After leaving Pride, Inc, Mayfield was contacted by Jerry Brenner, who worked for CBS at the time, and was ultimately given the opportunity to do speaking tours and other activist related activities where he traveled to many midwestern states speaking at institutions like the University of Minnesota Duluth, the University of Wisconsin--Eau Claire and Luther College in Deborah, Iowa and the University of Indiana in Bloomington. He just wanted to remain heard after leaving Destiny-Pride, Inc. In 1970, he received a scholarship from the George Washington University in which he studied in the Business Administration after he was persuaded out of the Divinity School because “blacks always go into something like that”. He then left GWU to work with Common Cause to help ratify the 18-year old vote; his participation in this movement derailed his tenure at GWU. Mayfield also received a contract with the Minneapolis Star where the ran a weekly column called “‘A Voice from the Ghetto’ by Rufus ‘Catfish’ Mayfield”.

== Hiatus ==
After leaving GWU, Mayfield met Junior Gilliam, the owner of a DC nightclub named Shelter Room. He became an MC for the club, mostly doing jokes. After leaving the Shelter Room, Mayfield began working for Paul Cohn, who owned the infamous Mark IV Supper Club and the Room Nightclub. His stint as an emcee there was overly successful. The crowd loved him. Subsequently, Mayfield began touring with entertainers like Gladys Knight and the Pips, Natalie Cole, the Temptations, the Dramatics, and even James Brown.
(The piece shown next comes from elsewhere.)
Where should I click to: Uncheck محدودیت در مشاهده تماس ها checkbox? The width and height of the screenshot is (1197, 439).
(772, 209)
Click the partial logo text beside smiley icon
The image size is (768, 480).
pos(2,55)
In 1985, Mayfield entered the Department of Human Services. He was heavily disappointed when he realized he could not utilize his activism there; being an activist still played a large role in what he identified as. He absolutely hated working for the city. When Sharon Pratt became mayor, she wanted to start firing innocent worker who needed these jobs to survive. H.R. Crawford, who was on city council, and John Wilson, chairman of the council, decided to be in support of Pratt just because she had won after Marion's arrest in 1990. Mayfield was then fed up with the entire system and decided to stand up to Pratt after the incident. He was terminated from his position after doing so.

Mayfield started working for the government again in 1995. He met Wayne Casey, who provided him with the instruction to become well versed with aspects of the Department of Human Services. He was also the Acting Administrator for the Youth Service Administration for three weeks when Casey was on vacation. Mayfield was eventually given a promotion at DHS when his supervisor relocated to Maryland. He utilized this position to rebuild the environment at DHS, considering the vulnerability of the people they were working with.
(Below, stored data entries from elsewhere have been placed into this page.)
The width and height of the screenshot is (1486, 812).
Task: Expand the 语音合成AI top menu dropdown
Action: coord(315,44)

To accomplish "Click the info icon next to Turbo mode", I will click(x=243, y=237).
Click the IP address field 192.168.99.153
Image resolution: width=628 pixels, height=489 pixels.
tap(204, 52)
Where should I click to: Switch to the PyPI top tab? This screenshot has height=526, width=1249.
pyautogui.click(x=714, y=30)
Mayfield first saw Dr. King when he was speaking at the Roosevelt Hotel right before the Poor Peoples Campaign, which Mayfield had worked on. Mayfield was hesitant to attend the speech, since he resigned with the Malcolm X approach to activism, but ended up going anyway. Dr. King, who was preaching about the repeal of the Internment Act, claimed that blacks would be viewed more like the Japanese if they resisted less. These words resigned with Mayfield; even though he wanted the fire in his voice like Malcolm X, Dr. King's words helped humble his ideas and solidify his belief in Christianity. Mayfield was then brought to meet with Dr. King before he was leaving to New York for Johnny Carson's Tonight Show. Dr. King told Mayfield “Catfish, I look forward to working with you”; before the pair could meet Dr. King was assassinated shortly after.